Montaigne constantly returns to the theme of preparing for his own death. He quotes, “Lucius Aruntius killed himself, he said, to escape both his future and his past.” Montaigne states, “My trade and my art is living.” His sole aim in life is to learn how to best live the good life. But that is fundamentally intertwined in preparing for a good death. “We are great fools. “He has spent his life in idleness,” we say; “I have done nothing today.” What, have you not lived? That is not only the fundamental but the most illustrious of your occupations. “If I had been placed in a position to manage great affairs, I would have shown what I can do.” Have you been able to think out and manage your own life? You have done the greatest task of all…. To compose our character is our duty, not to compose books, and to win, not battles and provinces, but order and tranquillity in our conduct.
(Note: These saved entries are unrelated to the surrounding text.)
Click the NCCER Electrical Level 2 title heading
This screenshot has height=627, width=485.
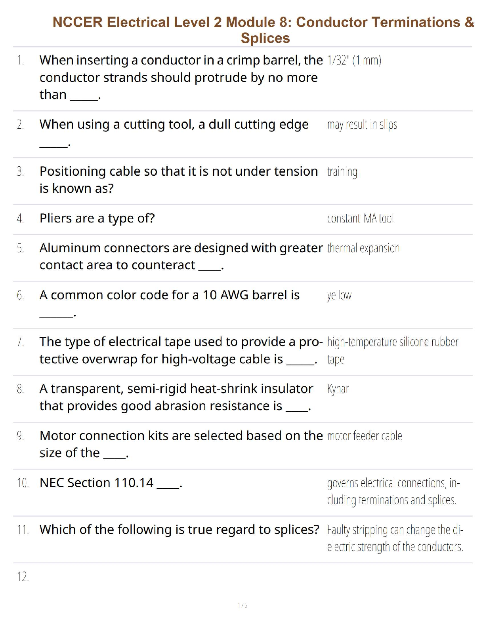263,30
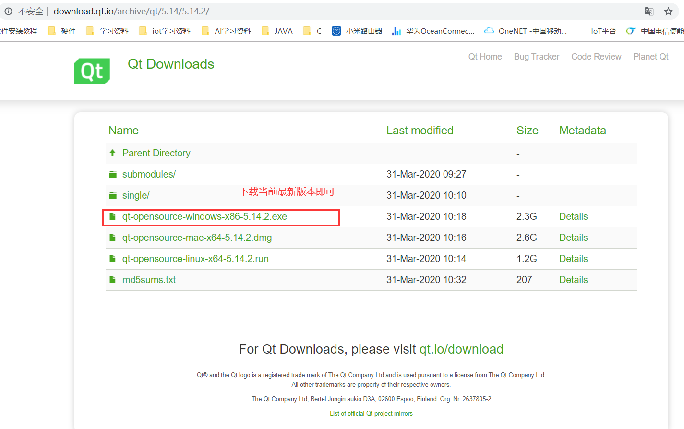Go to the Bug Tracker page

pyautogui.click(x=536, y=56)
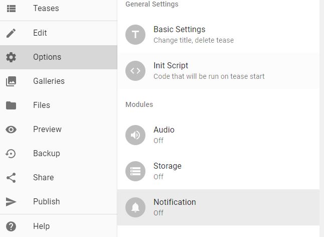This screenshot has width=324, height=237.
Task: Click the Teases list icon
Action: point(11,9)
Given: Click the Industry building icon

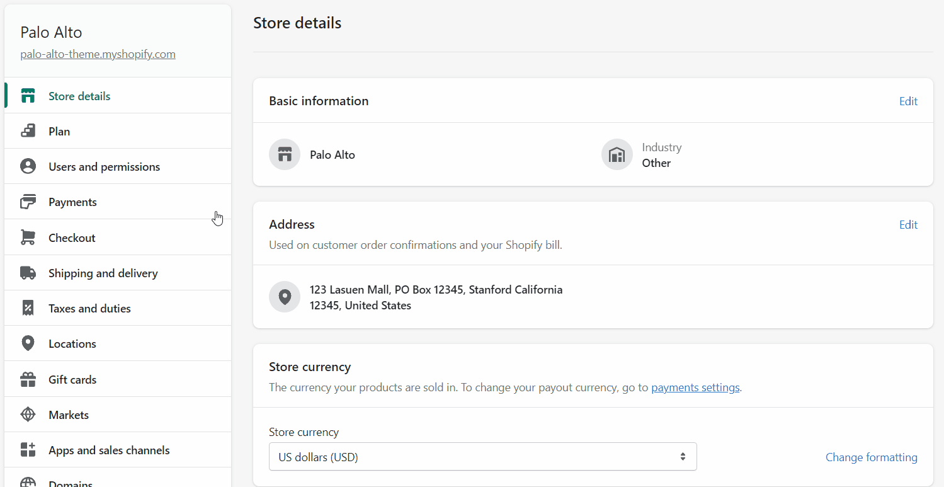Looking at the screenshot, I should tap(617, 154).
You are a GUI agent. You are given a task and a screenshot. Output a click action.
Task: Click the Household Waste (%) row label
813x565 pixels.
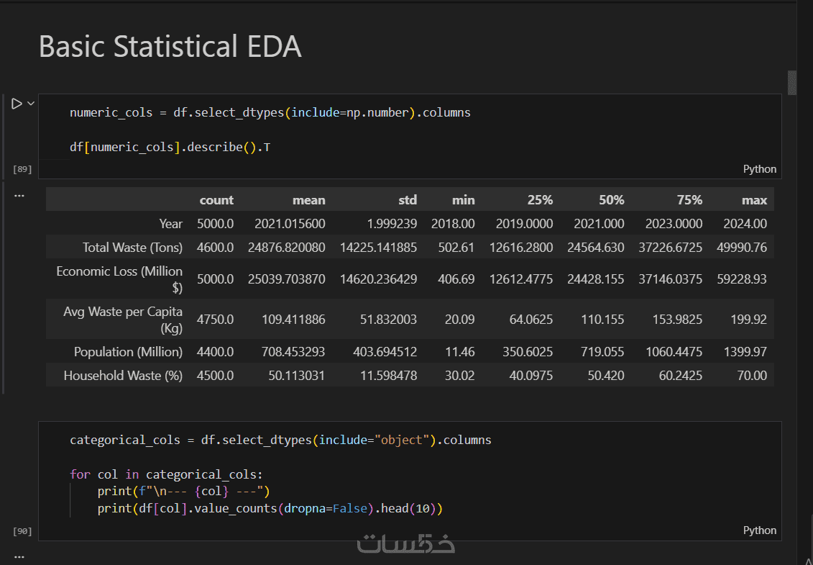123,376
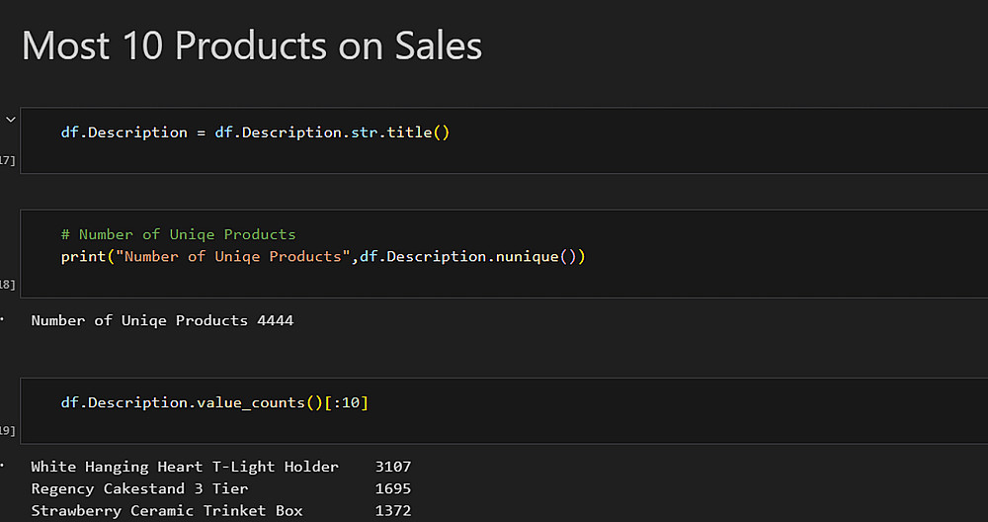Click the execution count 19 label
Screen dimensions: 988x522
click(7, 430)
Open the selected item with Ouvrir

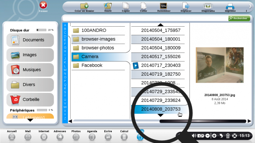(x=108, y=6)
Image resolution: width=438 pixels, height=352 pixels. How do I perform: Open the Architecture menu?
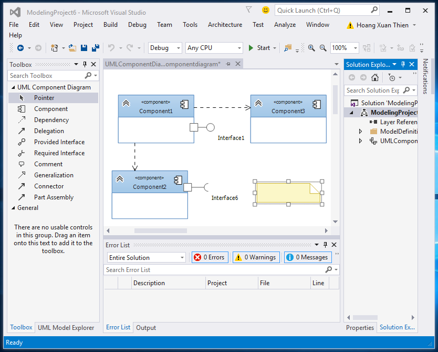225,24
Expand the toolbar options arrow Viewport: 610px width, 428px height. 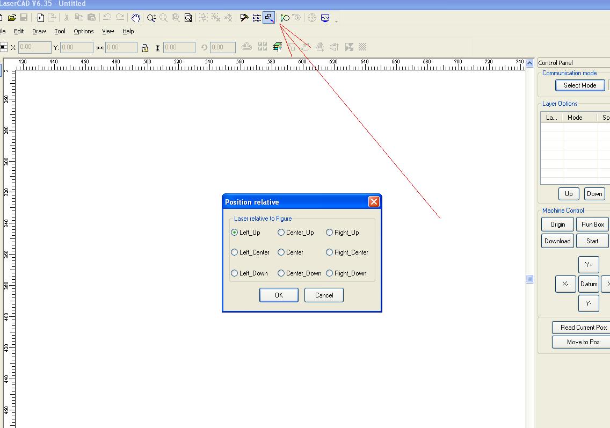click(337, 21)
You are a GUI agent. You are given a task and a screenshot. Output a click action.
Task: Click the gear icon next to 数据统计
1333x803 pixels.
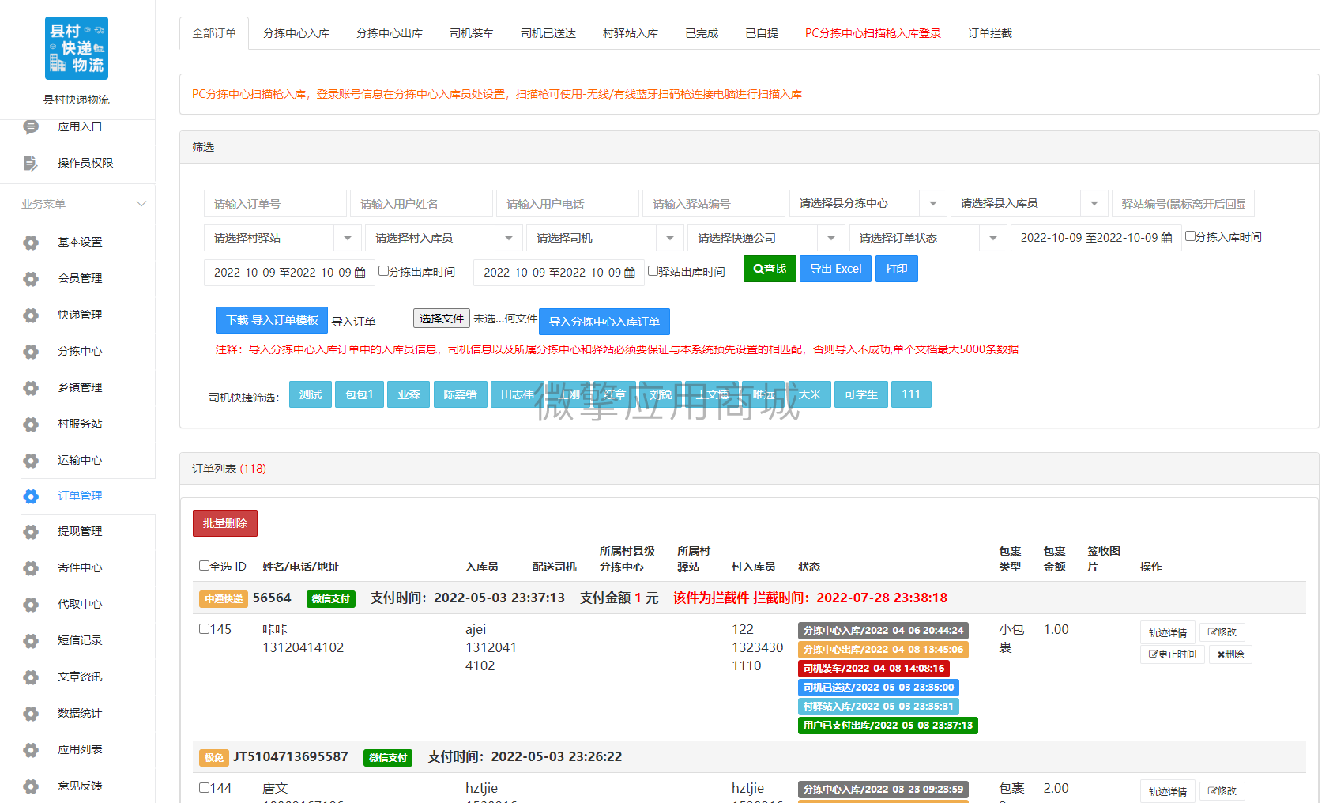31,714
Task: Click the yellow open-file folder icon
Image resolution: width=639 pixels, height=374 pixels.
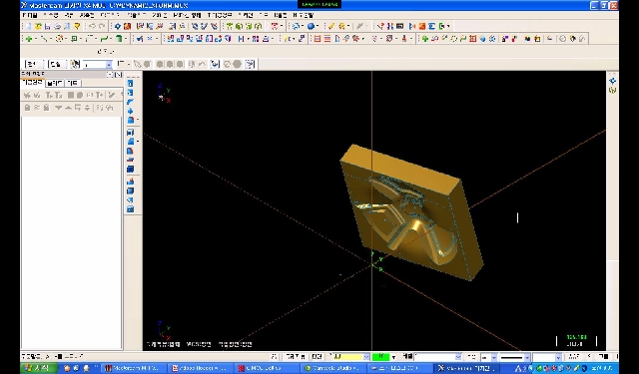Action: tap(38, 26)
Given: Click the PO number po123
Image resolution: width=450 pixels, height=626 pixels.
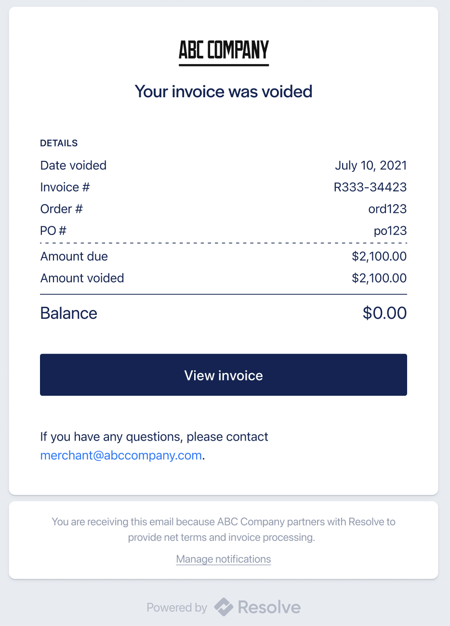Looking at the screenshot, I should coord(390,231).
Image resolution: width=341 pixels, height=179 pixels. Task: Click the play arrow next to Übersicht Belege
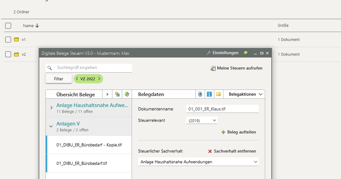(x=108, y=94)
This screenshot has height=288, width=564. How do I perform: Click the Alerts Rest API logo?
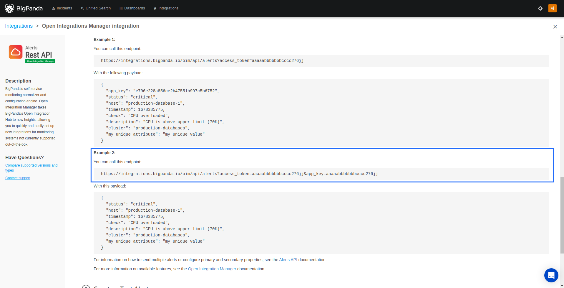pyautogui.click(x=16, y=52)
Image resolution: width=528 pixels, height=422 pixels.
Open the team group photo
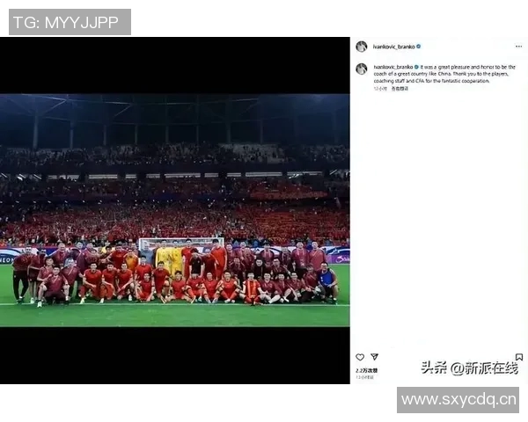[x=175, y=210]
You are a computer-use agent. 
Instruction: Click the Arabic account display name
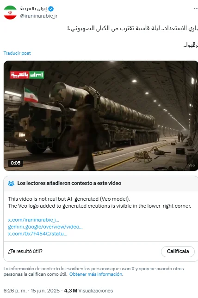(34, 9)
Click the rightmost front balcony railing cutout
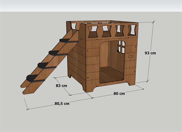182x132 pixels. (x=132, y=30)
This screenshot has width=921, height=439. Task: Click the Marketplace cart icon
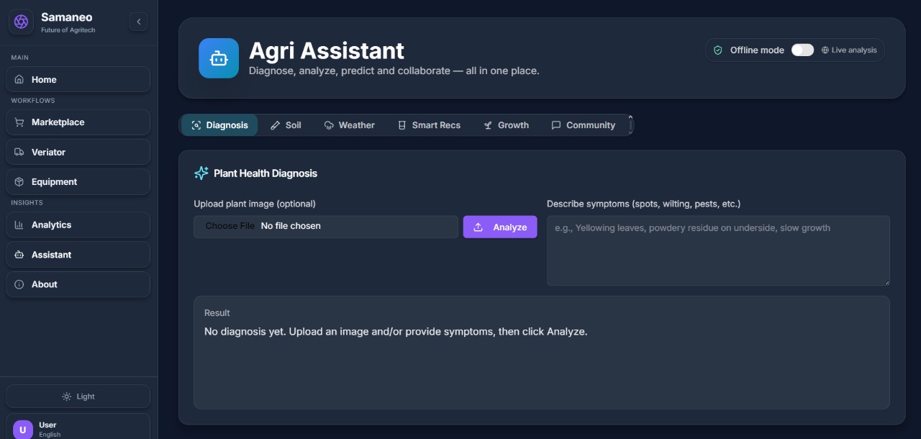[x=19, y=122]
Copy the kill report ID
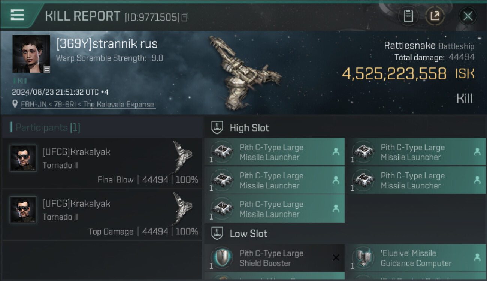 click(x=185, y=17)
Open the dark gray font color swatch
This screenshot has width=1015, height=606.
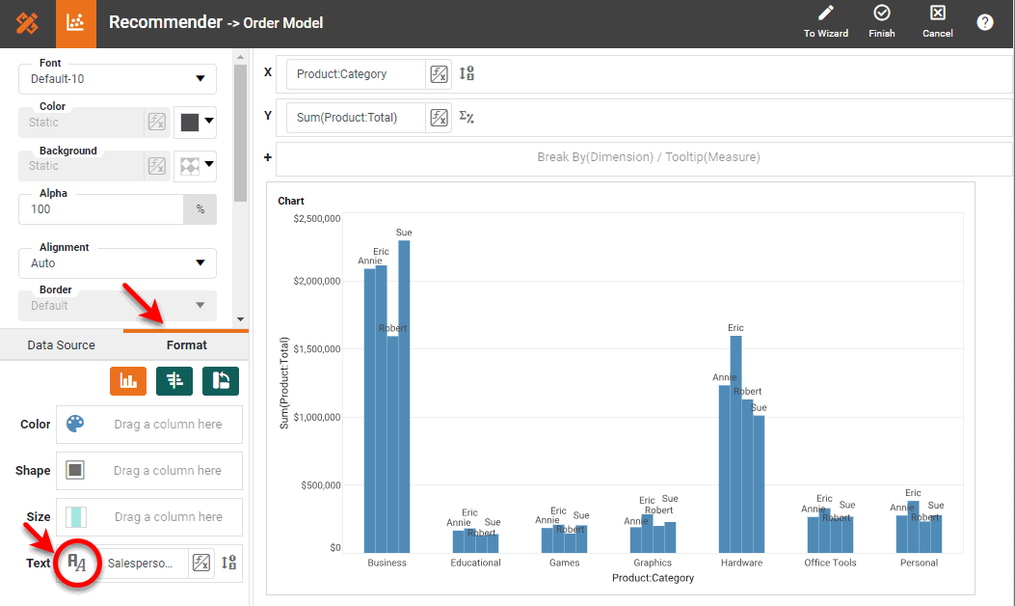coord(196,123)
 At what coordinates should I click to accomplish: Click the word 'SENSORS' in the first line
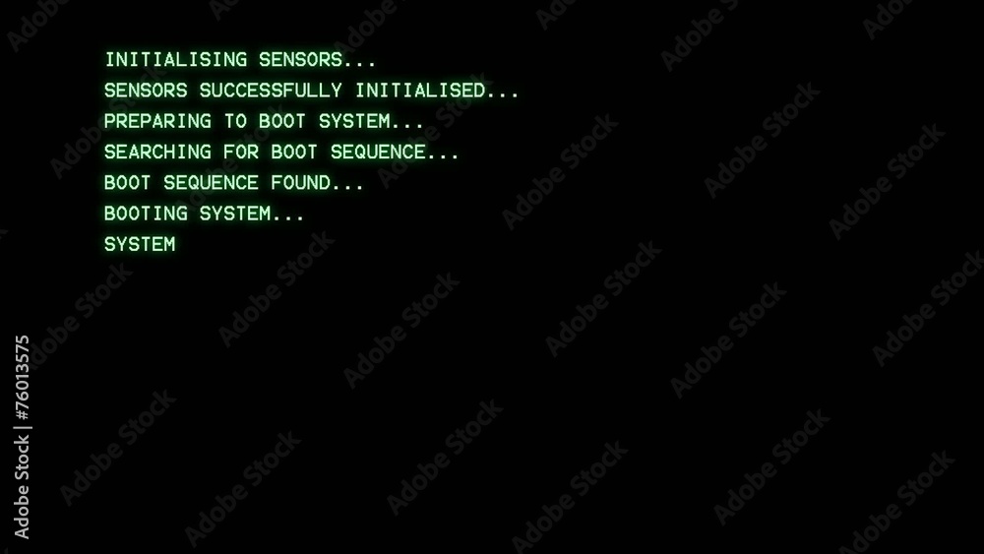[300, 60]
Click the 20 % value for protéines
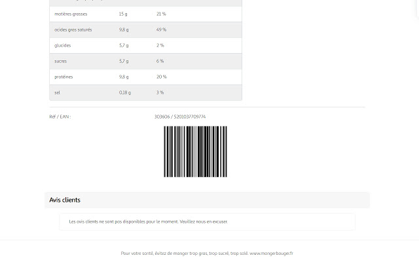 click(x=161, y=77)
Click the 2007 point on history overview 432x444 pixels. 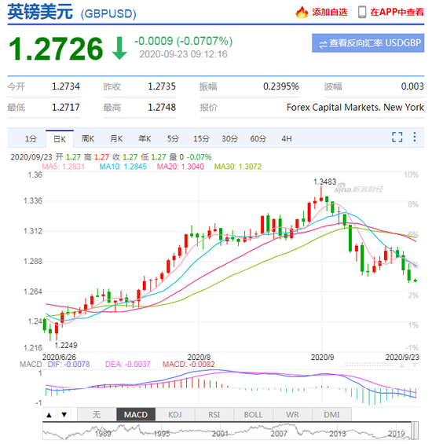(x=279, y=434)
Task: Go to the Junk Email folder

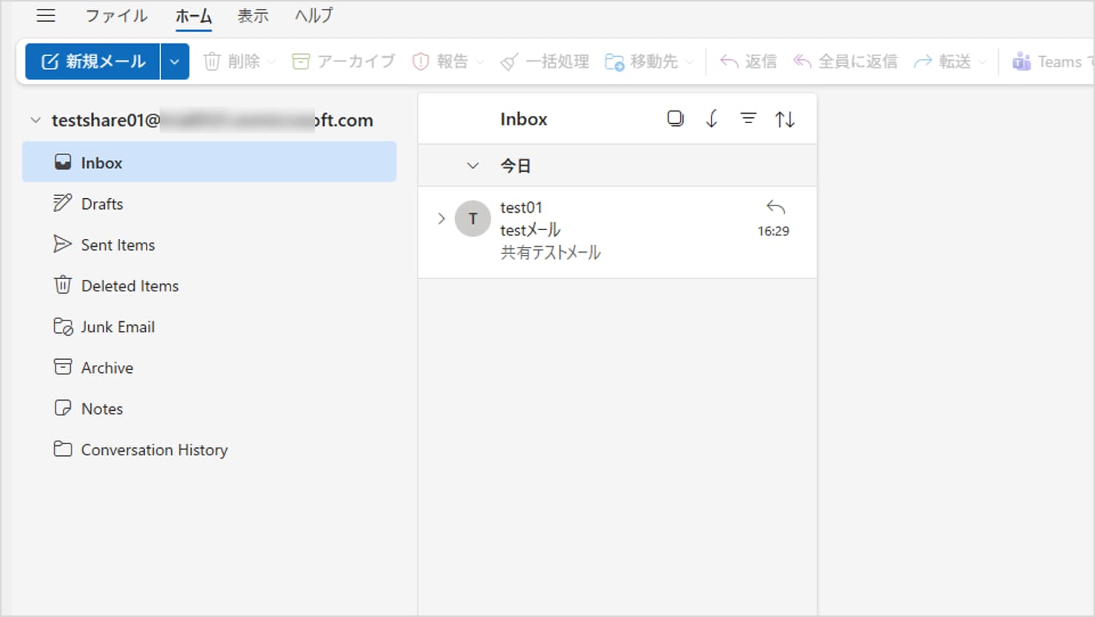Action: 117,327
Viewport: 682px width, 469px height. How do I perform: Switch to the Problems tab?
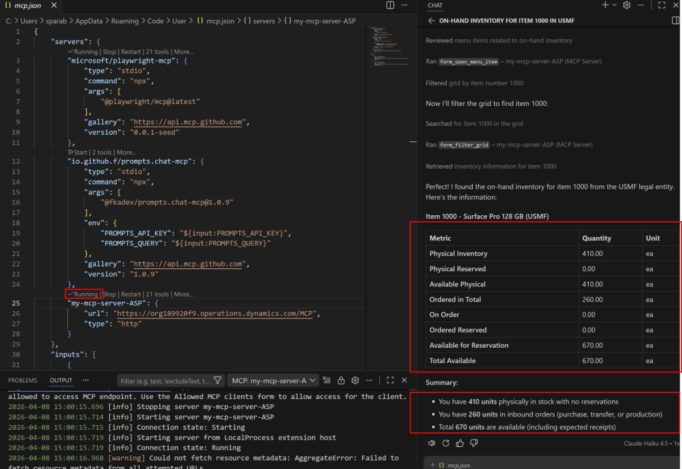pyautogui.click(x=23, y=380)
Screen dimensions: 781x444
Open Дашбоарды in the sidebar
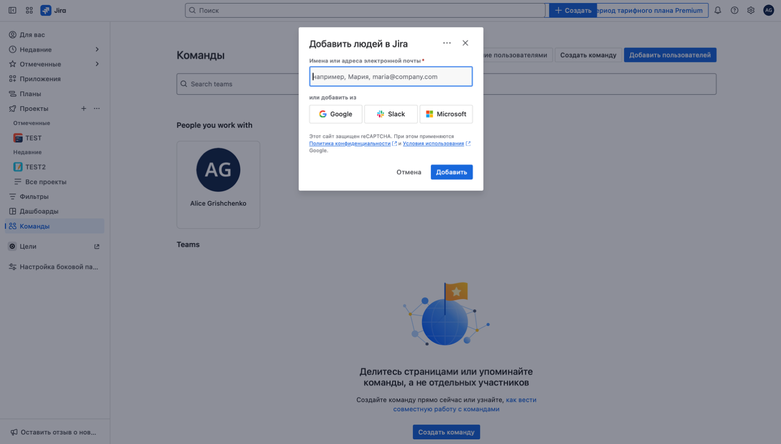click(x=39, y=211)
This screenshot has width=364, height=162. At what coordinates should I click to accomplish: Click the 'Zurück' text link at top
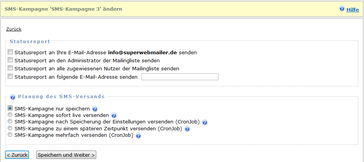[x=14, y=29]
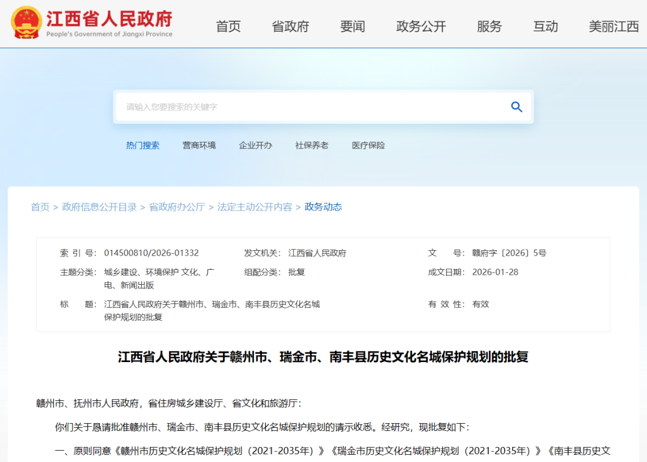Open the 首页 navigation menu item

pos(228,27)
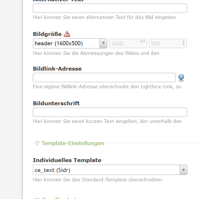Click the Bildgröße warning triangle icon
199x199 pixels.
click(x=67, y=34)
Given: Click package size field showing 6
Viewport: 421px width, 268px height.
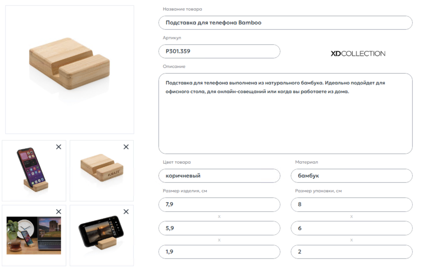Looking at the screenshot, I should tap(351, 228).
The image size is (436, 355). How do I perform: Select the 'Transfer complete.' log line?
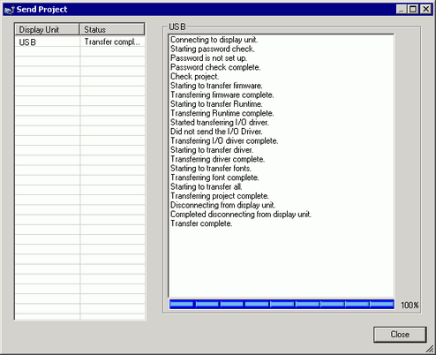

Our great and glorious masterpiece is to live appropriately.” Finally, Montaigne admits, “I talk about everything by way of conversation, and about nothing by way of advice…. Truly, I have not only a great number of propensities but also plenty of opinions which I would be glad to make my son dislike, if I had one. What if the truest opinions are not always the most suitable to man, so wild is his composition!”